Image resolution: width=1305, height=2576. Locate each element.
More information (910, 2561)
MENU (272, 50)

####

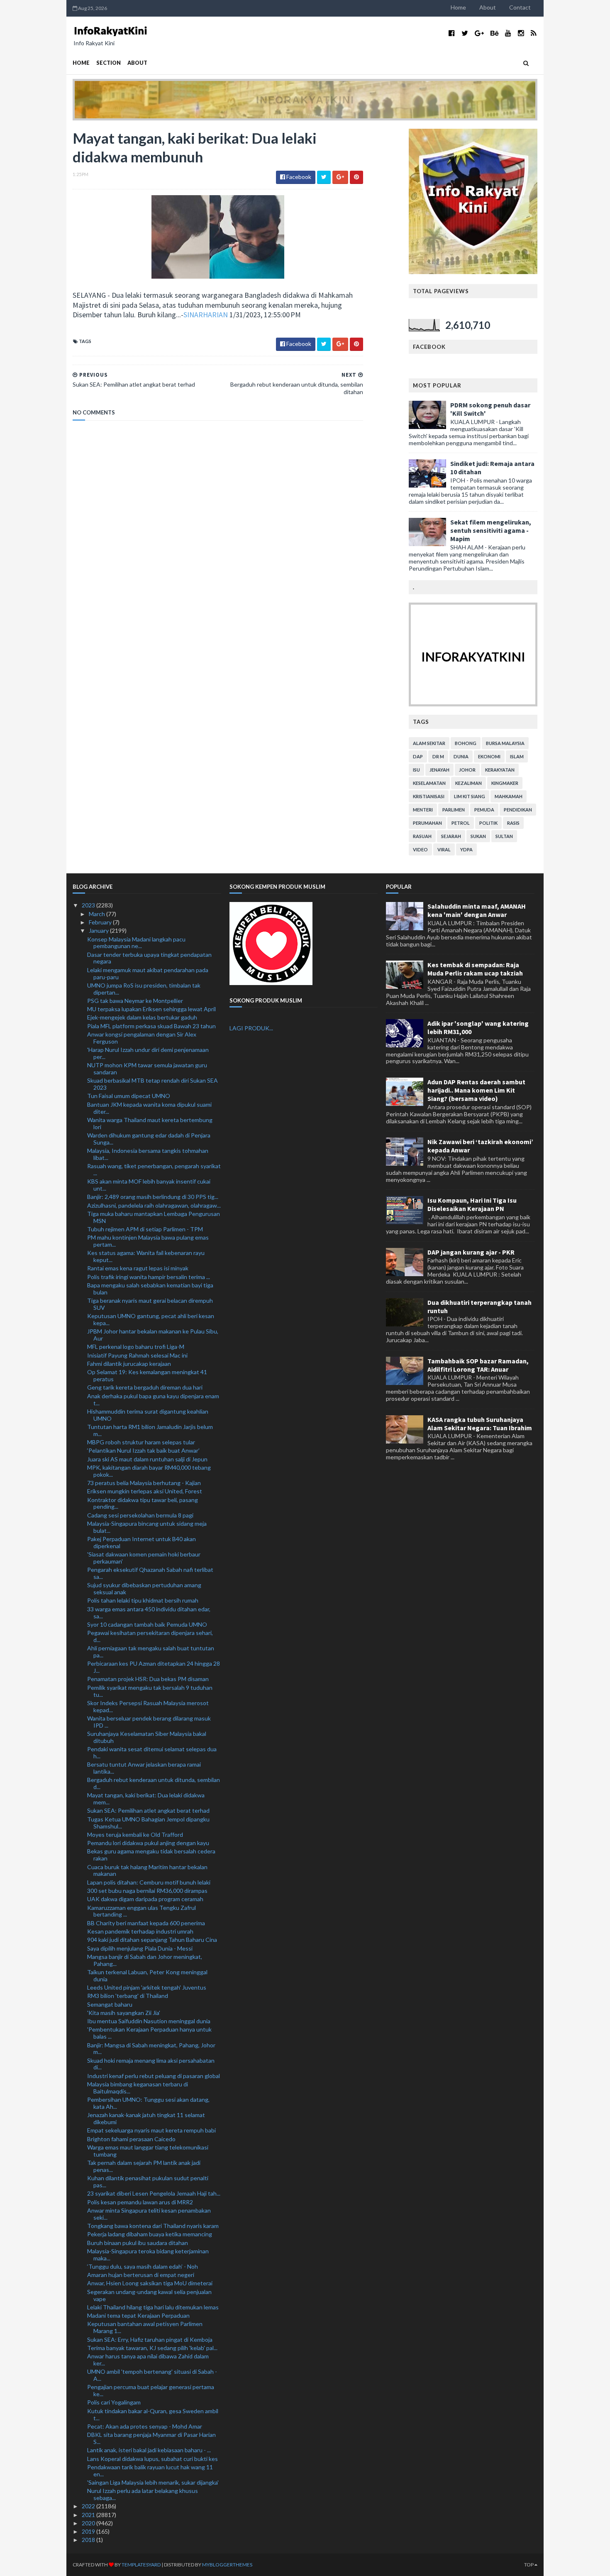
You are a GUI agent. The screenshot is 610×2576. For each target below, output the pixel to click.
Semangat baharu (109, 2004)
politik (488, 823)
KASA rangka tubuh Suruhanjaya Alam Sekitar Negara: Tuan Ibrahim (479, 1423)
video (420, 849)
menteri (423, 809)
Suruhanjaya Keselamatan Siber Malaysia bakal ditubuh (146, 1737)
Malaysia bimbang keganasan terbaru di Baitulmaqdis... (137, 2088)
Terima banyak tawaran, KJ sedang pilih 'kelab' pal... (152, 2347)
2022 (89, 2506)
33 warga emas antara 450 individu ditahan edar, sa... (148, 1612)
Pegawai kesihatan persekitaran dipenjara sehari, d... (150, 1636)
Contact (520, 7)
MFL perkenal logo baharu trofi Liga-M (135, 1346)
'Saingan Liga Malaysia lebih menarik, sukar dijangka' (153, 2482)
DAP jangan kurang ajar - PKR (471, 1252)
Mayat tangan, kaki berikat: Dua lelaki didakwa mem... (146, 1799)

####

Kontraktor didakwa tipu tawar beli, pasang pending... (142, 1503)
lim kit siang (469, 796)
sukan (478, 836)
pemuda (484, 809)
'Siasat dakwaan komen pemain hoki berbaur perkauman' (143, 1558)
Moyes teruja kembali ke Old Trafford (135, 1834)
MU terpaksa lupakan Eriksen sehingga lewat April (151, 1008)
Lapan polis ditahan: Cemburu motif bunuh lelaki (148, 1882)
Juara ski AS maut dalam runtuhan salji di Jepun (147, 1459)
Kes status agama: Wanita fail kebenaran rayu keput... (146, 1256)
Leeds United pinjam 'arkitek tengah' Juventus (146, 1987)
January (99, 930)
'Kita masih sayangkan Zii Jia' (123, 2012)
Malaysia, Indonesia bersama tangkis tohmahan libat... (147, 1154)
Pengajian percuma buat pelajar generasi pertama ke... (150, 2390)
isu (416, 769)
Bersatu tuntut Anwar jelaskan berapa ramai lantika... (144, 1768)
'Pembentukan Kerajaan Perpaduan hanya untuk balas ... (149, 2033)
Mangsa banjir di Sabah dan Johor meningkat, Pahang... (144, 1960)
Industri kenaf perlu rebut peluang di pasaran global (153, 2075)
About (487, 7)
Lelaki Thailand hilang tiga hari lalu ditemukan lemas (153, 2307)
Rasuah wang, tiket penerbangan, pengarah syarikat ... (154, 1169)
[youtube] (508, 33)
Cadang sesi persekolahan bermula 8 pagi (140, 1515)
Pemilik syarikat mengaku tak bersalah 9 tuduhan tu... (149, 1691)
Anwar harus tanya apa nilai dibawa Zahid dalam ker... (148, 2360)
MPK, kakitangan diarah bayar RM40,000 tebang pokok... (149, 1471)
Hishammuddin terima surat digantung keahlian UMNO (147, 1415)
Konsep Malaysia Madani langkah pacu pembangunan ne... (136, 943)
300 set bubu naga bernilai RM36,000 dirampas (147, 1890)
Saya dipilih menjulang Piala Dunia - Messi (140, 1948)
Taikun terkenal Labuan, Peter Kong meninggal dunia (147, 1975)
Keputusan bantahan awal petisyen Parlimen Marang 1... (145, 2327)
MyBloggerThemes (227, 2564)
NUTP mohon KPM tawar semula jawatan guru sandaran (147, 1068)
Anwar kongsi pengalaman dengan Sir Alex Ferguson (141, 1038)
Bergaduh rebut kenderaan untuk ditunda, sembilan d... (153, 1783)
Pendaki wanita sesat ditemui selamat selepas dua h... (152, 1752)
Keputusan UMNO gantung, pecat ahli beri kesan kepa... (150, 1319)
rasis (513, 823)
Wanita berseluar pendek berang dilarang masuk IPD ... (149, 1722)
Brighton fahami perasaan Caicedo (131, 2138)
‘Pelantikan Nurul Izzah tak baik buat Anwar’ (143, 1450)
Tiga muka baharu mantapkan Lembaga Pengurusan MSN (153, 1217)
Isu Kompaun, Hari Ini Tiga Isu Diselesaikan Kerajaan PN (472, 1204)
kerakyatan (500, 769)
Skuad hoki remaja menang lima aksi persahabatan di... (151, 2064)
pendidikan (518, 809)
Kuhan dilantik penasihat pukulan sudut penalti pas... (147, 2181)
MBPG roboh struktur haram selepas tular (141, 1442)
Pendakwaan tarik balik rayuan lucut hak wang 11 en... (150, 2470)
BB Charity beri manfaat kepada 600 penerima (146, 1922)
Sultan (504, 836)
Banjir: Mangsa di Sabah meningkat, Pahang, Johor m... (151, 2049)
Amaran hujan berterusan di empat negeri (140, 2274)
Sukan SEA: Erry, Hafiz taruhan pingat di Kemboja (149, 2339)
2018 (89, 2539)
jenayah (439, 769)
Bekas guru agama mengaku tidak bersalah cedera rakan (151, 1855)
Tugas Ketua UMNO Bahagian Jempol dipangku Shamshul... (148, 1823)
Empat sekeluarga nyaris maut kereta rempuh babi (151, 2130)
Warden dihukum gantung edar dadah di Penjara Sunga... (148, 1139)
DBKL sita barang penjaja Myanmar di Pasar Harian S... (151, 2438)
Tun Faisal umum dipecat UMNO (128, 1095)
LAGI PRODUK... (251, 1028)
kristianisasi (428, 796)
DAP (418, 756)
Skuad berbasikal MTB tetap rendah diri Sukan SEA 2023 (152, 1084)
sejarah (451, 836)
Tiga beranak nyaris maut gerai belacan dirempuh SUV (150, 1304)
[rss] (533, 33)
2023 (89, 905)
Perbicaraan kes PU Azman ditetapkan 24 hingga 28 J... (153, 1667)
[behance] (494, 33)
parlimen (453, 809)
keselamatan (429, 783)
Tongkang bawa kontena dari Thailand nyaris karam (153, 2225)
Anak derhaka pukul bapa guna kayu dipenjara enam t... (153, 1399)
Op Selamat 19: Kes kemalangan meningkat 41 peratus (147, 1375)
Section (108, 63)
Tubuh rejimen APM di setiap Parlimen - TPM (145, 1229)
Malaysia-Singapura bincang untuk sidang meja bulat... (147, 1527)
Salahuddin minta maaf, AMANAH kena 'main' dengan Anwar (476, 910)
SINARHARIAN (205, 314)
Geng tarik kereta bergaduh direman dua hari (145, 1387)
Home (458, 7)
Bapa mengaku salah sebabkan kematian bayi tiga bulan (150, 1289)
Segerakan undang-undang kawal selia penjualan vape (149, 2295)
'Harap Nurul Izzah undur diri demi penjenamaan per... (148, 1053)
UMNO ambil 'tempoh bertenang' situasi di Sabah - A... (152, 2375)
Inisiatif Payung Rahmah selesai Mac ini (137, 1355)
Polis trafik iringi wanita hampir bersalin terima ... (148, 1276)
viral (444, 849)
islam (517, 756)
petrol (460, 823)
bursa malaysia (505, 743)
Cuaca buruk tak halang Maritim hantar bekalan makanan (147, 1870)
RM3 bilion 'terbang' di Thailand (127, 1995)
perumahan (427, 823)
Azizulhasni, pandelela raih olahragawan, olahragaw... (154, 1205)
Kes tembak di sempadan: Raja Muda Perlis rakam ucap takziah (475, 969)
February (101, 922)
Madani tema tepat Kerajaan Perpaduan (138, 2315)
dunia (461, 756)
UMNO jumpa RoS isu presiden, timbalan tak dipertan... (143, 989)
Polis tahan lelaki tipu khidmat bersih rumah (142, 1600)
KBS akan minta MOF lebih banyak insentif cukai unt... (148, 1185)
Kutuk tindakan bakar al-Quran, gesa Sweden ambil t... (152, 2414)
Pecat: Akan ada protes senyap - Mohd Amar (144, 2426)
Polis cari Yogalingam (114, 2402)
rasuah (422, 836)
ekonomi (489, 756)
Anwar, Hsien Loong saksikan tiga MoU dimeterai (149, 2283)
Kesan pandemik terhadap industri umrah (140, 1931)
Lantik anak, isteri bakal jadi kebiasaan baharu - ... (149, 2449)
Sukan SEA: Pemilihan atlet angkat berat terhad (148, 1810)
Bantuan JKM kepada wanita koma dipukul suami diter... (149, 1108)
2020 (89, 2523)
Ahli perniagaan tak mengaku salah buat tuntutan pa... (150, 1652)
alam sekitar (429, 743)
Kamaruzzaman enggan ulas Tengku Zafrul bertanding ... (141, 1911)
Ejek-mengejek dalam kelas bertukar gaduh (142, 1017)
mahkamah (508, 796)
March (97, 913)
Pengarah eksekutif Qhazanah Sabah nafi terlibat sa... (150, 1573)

####

Using the data above, copy each line that contains "Pahang".

» Output for this task:
Mangsa banjir di Sabah dan Johor meningkat, Pahang... (144, 1960)
Banjir: Mangsa di Sabah meningkat, Pahang, Johor m... (151, 2049)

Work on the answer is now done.